Caio Machado
A produção eslovena Inventário, presente na 46ª Mostra Internacional de Cinema em São Paulo, possui uma premissa simples, mas instigante. E se, em um dia normal, alguém tentasse atirar em você, dentro da sua casa? É isso que acontece com Boris (Radoš Bolčina) em uma noite, enquanto lê um livro em seu escritório. Ele não se machuca, mas leva um grande susto. A partir daí, o homem de meia idade parte em uma jornada de obsessão, examinando todas as suas relações sociais para tentar descobrir quem foi o (ou a) responsável pelos tiros.

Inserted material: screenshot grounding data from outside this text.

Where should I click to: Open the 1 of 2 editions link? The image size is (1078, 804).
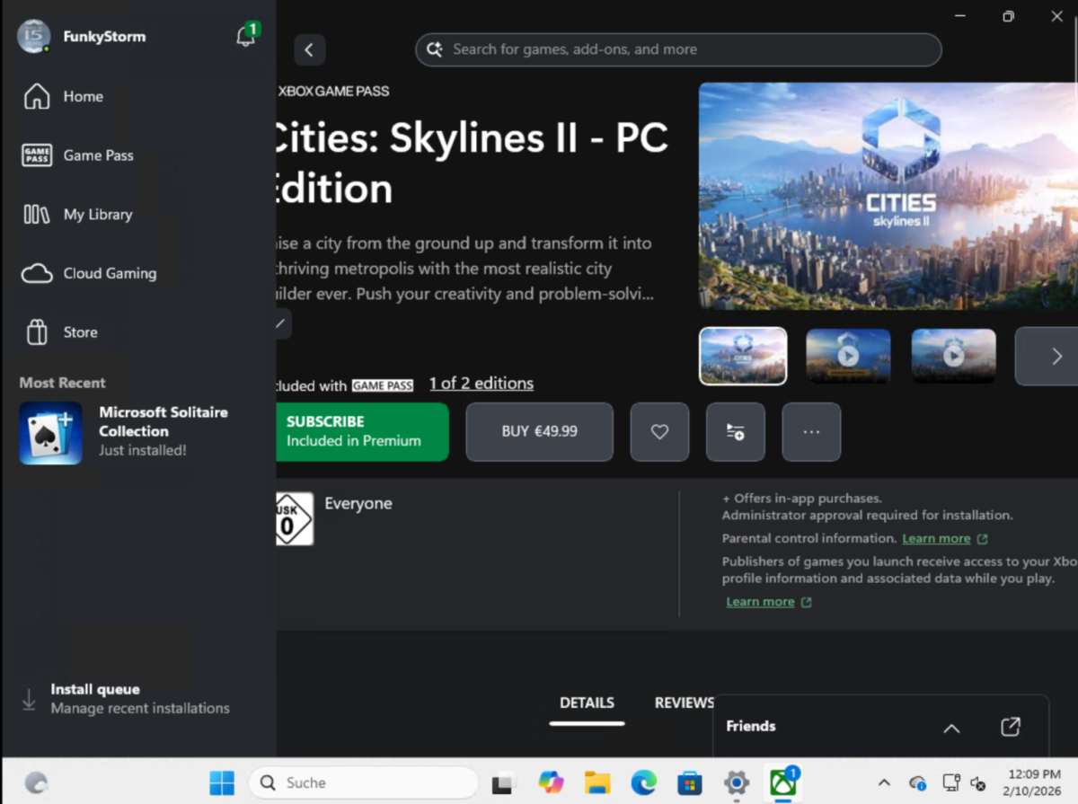click(482, 383)
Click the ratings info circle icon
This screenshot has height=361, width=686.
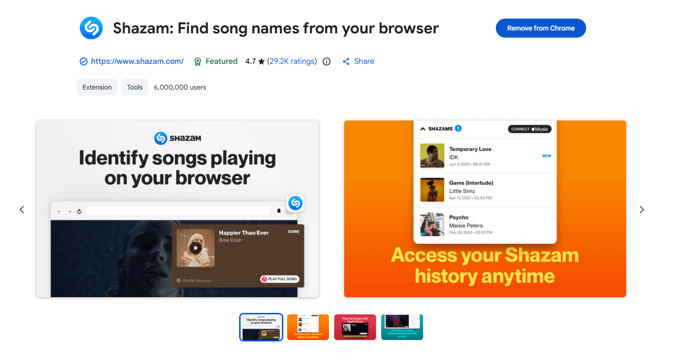point(327,61)
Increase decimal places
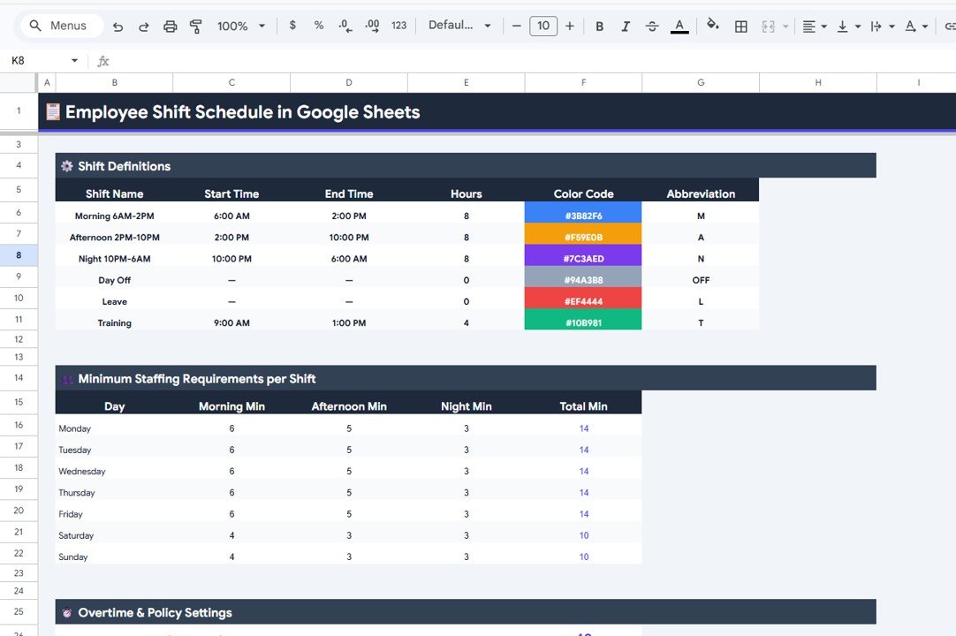This screenshot has height=636, width=956. click(371, 26)
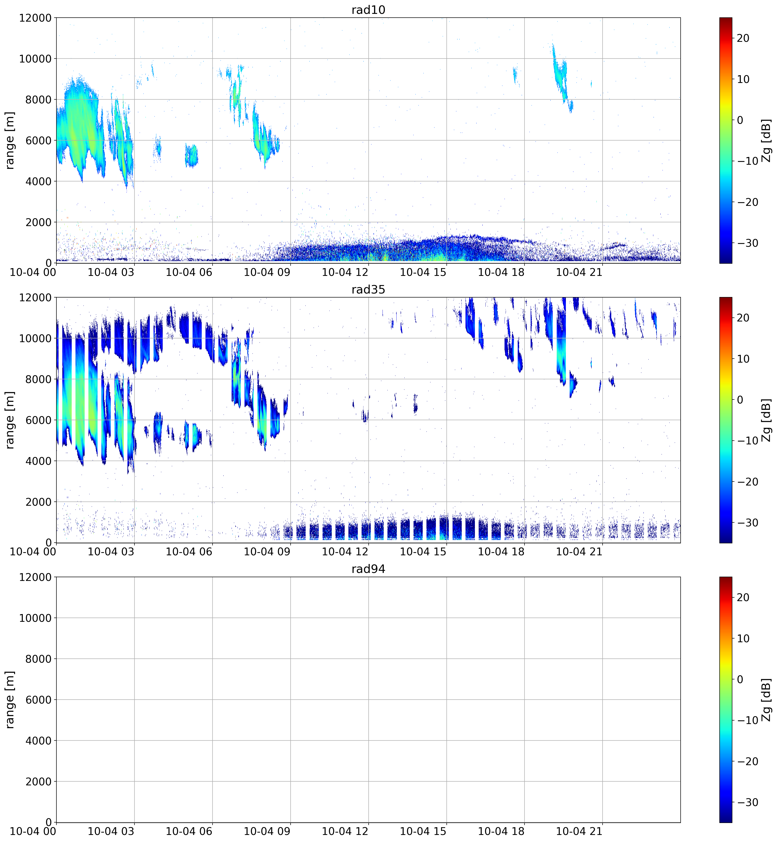Click the rad10 plot title

[368, 10]
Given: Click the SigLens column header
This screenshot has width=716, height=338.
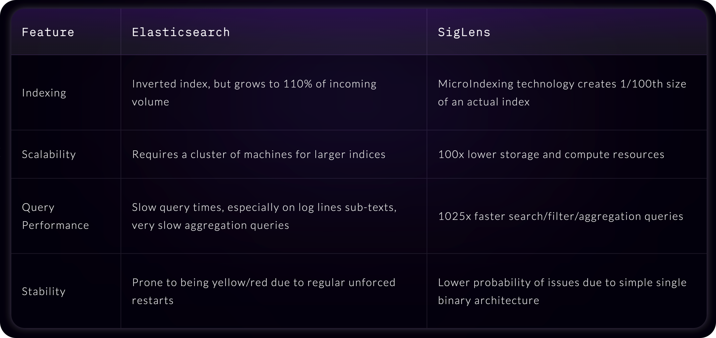Looking at the screenshot, I should coord(464,32).
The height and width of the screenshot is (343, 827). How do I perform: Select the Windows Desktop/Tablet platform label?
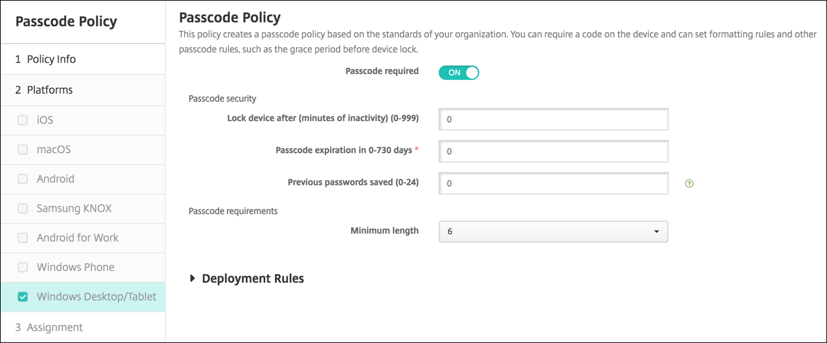96,297
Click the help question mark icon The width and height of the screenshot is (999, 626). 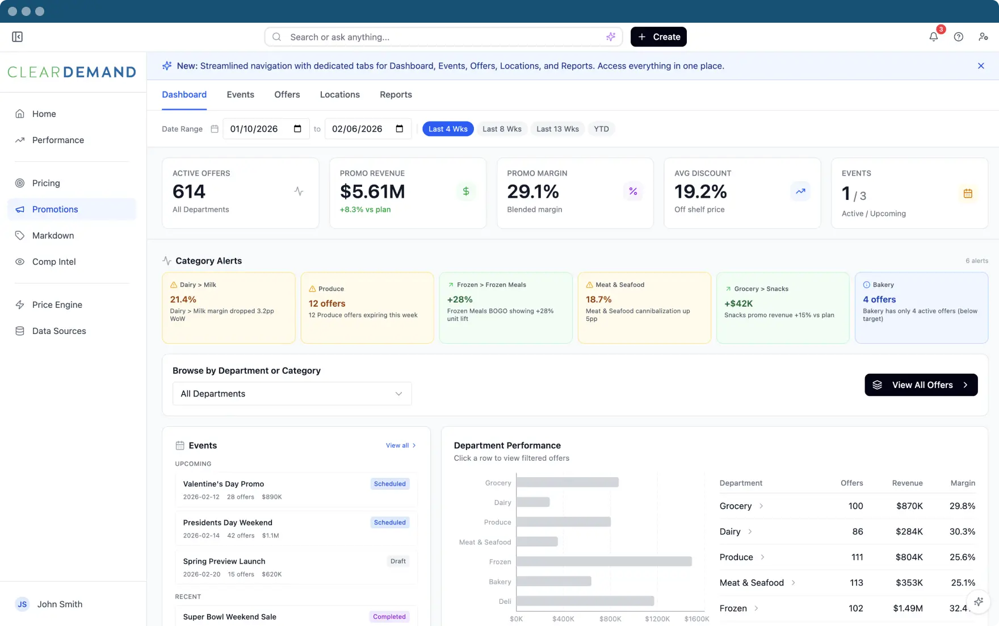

Em seu primeiro longa de ficção, o cineasta Darko Sinko utiliza esse incidente inicial para colocar o protagonista em uma crise existencial agoniante. A busca pela pessoa que deu os tiros corrói Boris de tal forma que seu mundo perde a cor e a luminosidade, como refletido de maneira eficiente na fotografia de Marko Brdar. Enquanto a polícia investiga, o mistério se sustenta nas falas dos outros personagens, como na cena em que a mãe do personagem diz que sua esposa nunca gostou dele, e no que aparece fora de foco dentro do plano, como no momento em que o personagem principal sai da garagem com o carro e vê uma silhueta, bem no fundo do estacionamento.
Com isso, as cenas do longa estão carregadas de uma desconfiança constante, contribuindo para a angústia do protagonista. Enquanto observa a aparência rotineira das vidas de seus familiares e amigos, ele se questiona: por que todos estão agindo normalmente, como sempre se comportaram, depois dele sofrer um atentado inexplicável? Faz parte da natureza humana seguir com a vida, mesmo depois de se deparar com um grande mistério?
Esse último questionamento é o que move Inventura (nome original, em esloveno) e faz seu personagem em crise realizar um exame de consciência perante todos com quem se relaciona, proporcionando momentos dramáticos, intensos e até surpreendentes, como exemplificado em uma cena em que uma conversa com um amigo de longa data revela uma mágoa há muito guardada. Assim, o trecho mostra como todo ser humano é capaz de ferir profundamente os sentimentos de outro, mesmo alguém tão comum quanto Boris.
Paralelo a isso, há uma trama de obsessão que se inicia quando o personagem principal descobre que existe, na cidade, um homem com o mesmo nome que ele. Nisso, começa a segui-lo, observando sua rotina de longe. Se parece não encontrar as respostas em sua vida, Boris vê na do outro a possibilidade de esclarecimento. No entanto, após uma discussão com o outro Boris em um restaurante, ele percebe que ali não encontrará o que procura.
Então, onde está a resposta? Quem foi o responsável pelos dois tiros, afinal? O longa faz um ótimo trabalho de criação de suspense e conduz o espectador a uma resposta, perto do final, que faz o protagonista achar que sua vida pode voltar ao normal. A aparência do filme até muda, ficando mais vivo e iluminado. Porém, na última cena, tudo volta à estaca zero. O que fazer? Alimentar a dúvida corrosiva outra vez ou tentar viver, como os outros fazem todos os dias? Depois de acompanhar o personagem em tantas conversas desagradáveis e descobertas infelizes, a falta de respostas se torna mais palatável. É mais fácil aceitar que a dúvida é a fundação da existência humana. Senão, a vida torna-se insuportável.